We continue to support this goal. Toward that end, we will evaluate in a subsequent phase of this proceeding the options for further modifications to the GCIM. The most critical change is to replace the current benchmark with a more exogenous benchmark, and we adopt this goal. As we note above, many of the recent changes - primarily the imminent establishment of firm access rights on SoCalGas and improved nomination and delivery rights into El Paso's system - support the development of a more exogenous benchmark for SoCalGas. More importantly, we are persuaded that a more exogenous benchmark will ensure SoCalGas' incentives remain focused on procurement of low-cost gas. We will evaluate specific proposals for mechanisms that achieve this result, and that also provide the flexibility to accommodate the diverse portfolio and procurement pre-approval process we authorized in D.04-09-022. We will also evaluate risk management activities and related tools that may be needed and appropriate going forward, whether within or complementary to the GCIM. Specifically, we will evaluate the use of hedging, forward contracts, options, long-term supply contracts and other tools in procuring least cost gas and managing gas cost risk. The assigned ALJ in this proceeding will work with the Assigned Commissioner to develop a schedule for this subsequent phase.

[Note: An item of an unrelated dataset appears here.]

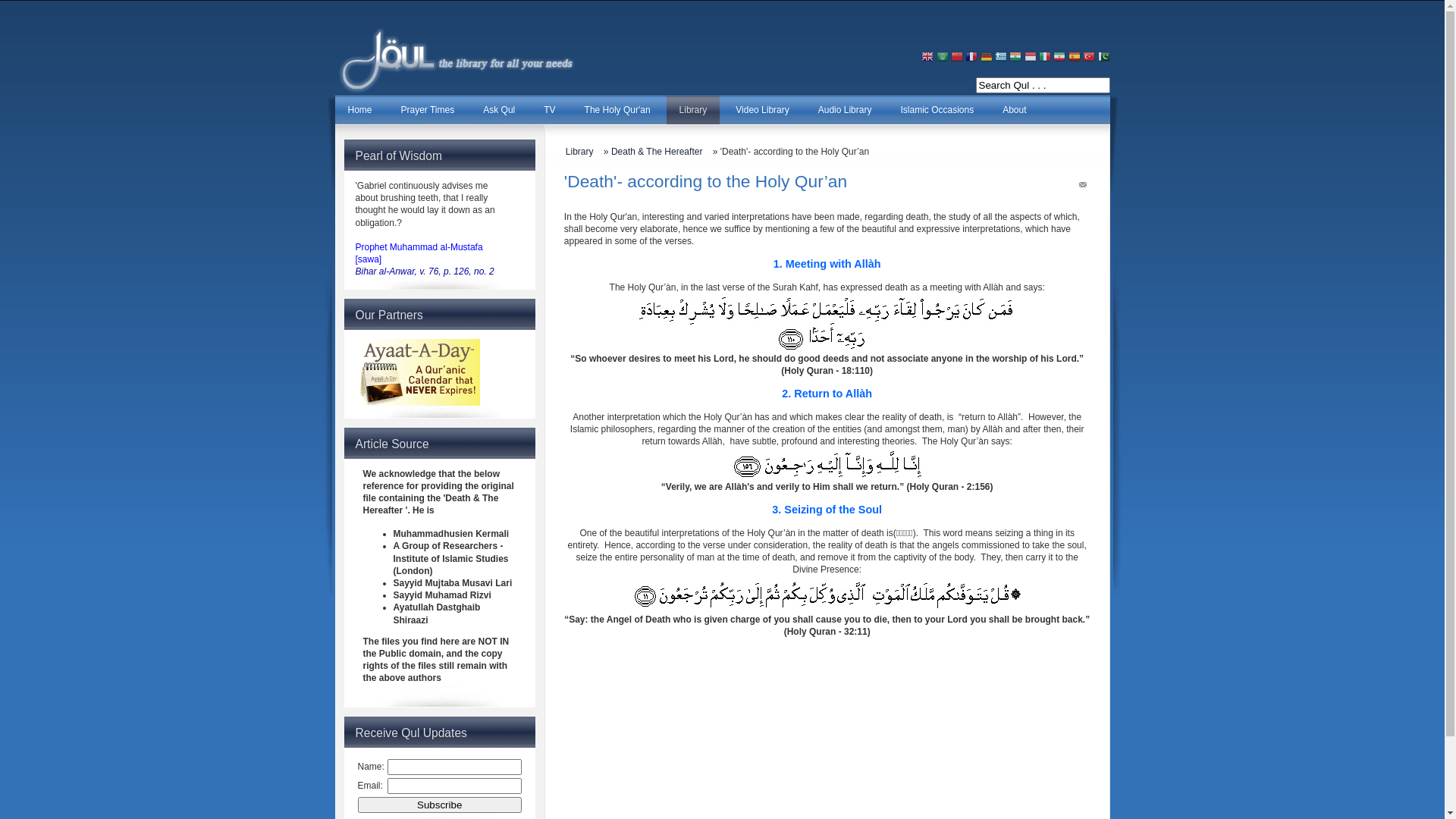  I want to click on 'Death & The Hereafter', so click(661, 152).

17 Gas Acquisition group employees' benefits of $4.3 million remained unchanged by the settlement. 18 Handwritten comments advised against putting this memo in writing due to discoverability. 19 SoCalGas maintains that the second sentence contains a typographical error, with the phrases "low cost gas" and "GCIM benefit" transposed. 20 See 99 FERC ¶ 61,244 (May 31, 2002), Order on Capacity Allocation and Complaints and 100 FERC ¶ 61,285 (Sept. 20, 2002), Order on Clarification and Adopting Capacity Allocation Methodology. 21 D.04-09-022 is the Phase I decision in R.04-01-025, our Order Instituting Rulemaking to Establish Policies and Rules to Ensure Reliable, Long Term Supplies of Natural Gas to California. 22 D.04-04-015 implemented, and then stayed, a Comprehensive Settlement Agreement that would have created firm tradeable capacity rights on the SoCalGas system. 23 SoCalGas' Firm Access Rights proposal is scheduled to be filed in December 2004.